I hope this is just the beginning, and I learn from this experience of representing South Africa at the Olympics
Awuah won both national championships to earn a qualifying place in Rome, where she qualified as the highest-ranked skateboarder from Africa in her discipline. Her exploits in street skateboarding have earned her the moniker, 'The diamond of Kimberley'. It is a term Awuah carries with pride.
"Ever since I was a kid, they always called me 'The diamond of Kimberley' till today, so that's a huge thing to me," she said.
"I've always dreamed about representing my country and skating at international events. I hope this is just the beginning, and I learn from this experience of representing South Africa at the Olympics and hopefully win at the 2024 Paris Olympic Games."
From a borrowed board to landing tricks
Growing up, Awuah would 'steal' her older brother's skateboard whenever he left it at home. She would climb on the board and ride around the house and out of sight of her protective parents, who did not initially approve of Awuah doing skateboarding.
Her mother finally caved and allowed Awuah to go to the local skate park with her father, fuelling her passion for the sport.
"That's where it all started. I bought my own skateboard, it wasn't like a proper skateboard, but I was hyped to have one of my own," she recalled.
"I remember dropping into a quarter pipe, like an axle stall and drop-in, and the first time I went for it, I flipped and fell on my head. I was about seven at this point, but I was just so excited.
"I just got back up trying it before I got it right. But I did not tell my mom about the experience because, eish, she doesn't like it, you know, until this day she still doesn't watch me skate because I fall so much."
Learning on the go
Falling is par for the course but learning new tricks in a place like Kimberley can be tricky. Even though the diamond town is considered the capital of the Northern Cape, it is small compared to other major cities in South Africa.
Much of Awuah's skills are self-taught while she has picked up a few tips from other skateboarders she hangs out with. She has also turned to YouTube, but the videos were no substitute for real-world experience.
"I don't have a coach, so all of this is like by myself, I teach myself all these new tricks, but our manager is also a skateboarder, and I'll ask for advice from my manager or some of my peers," said Awuah.
"But as the skill level increases, it's kind of difficult to get help from other people because they're not at that level.
"So most of the time, I just need to figure it out by myself. I try doing the trick and not fully commit at first just to get used to the feeling of the trick. When I feel like I'm ready, I'll just do it, commit until I get used to it. Once I landed, I just do it over and over. It's like I finally have it unlocked for competitions and stuff like that."
Rubbing shoulders with her idols
Awuah got to rub shoulders with some of her skateboarding idols at the world championships, where she got to ask for advice.
"I've always looked up to Nyjah Huston ever since I started skateboarding, and I got to meet him," Awuah said with excitement in her voice.

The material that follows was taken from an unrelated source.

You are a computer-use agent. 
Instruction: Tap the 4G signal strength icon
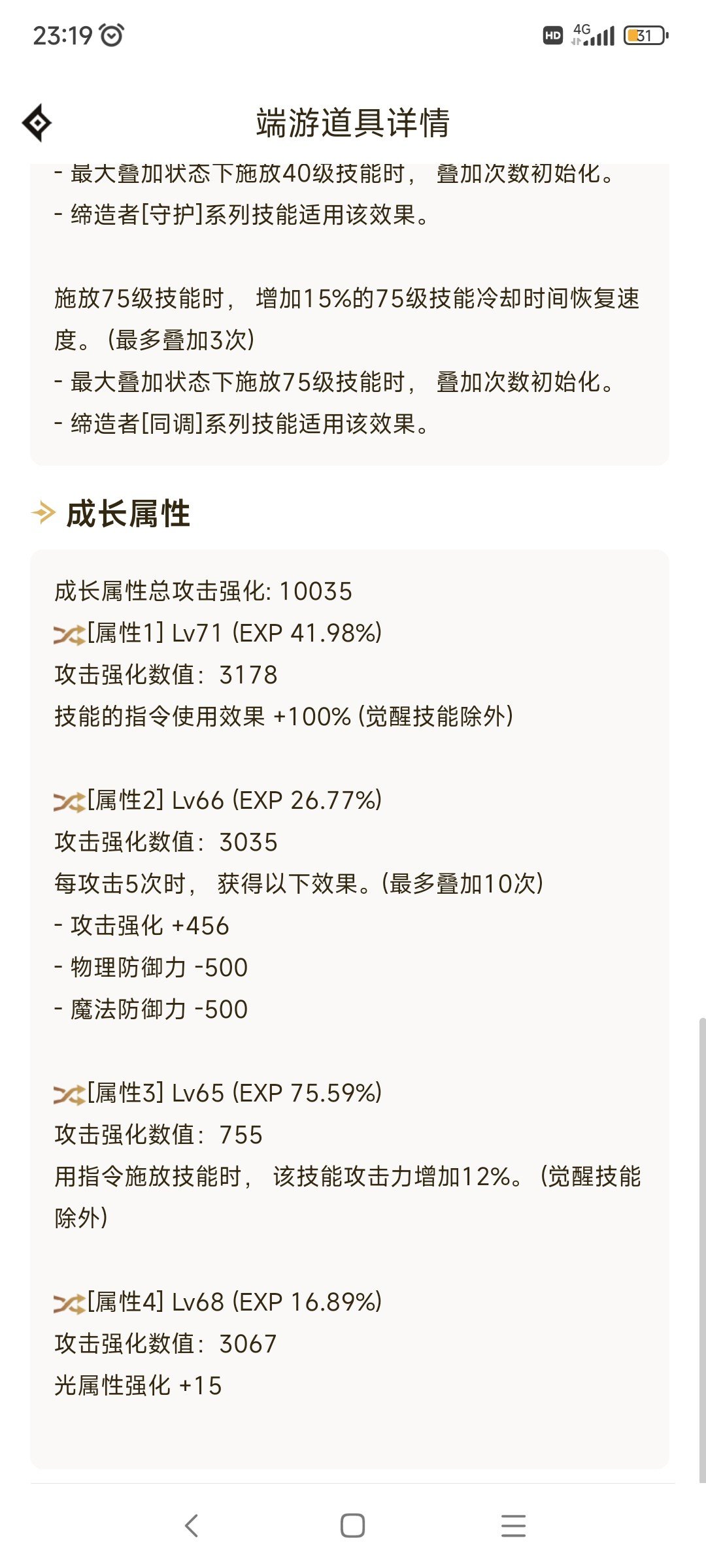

"I got a picture with him, and we had a conversation, which is weird because I look up to these people, and now, they're like my friends, kind of.
"It's super cool. I just talked about how they inspired me and all that, and I ask for some tips because with the Olympics coming up, I don't want to focus too much on it, like a job. But I still want to do my best at the Olympics and not take the fun out of skateboarding. I just spoke to them about all of that."
Awuah hopes to become the first South African female to turn professional in the sport and help develop skateboarding among women. She attributes much of her success to compete with boys at her local skate park but hopes to see more girls discover the joys of landing their first trick.
"It's super competitive, but then, like I normally skate with the boys, out here, so my level, I'm like there," Awuah says as she illustrates raising one hand above the other.
"Then the female skaters coming up the gap is like that big.
"I definitely want to leave that legacy behind, and I feel like I've already started paving the way."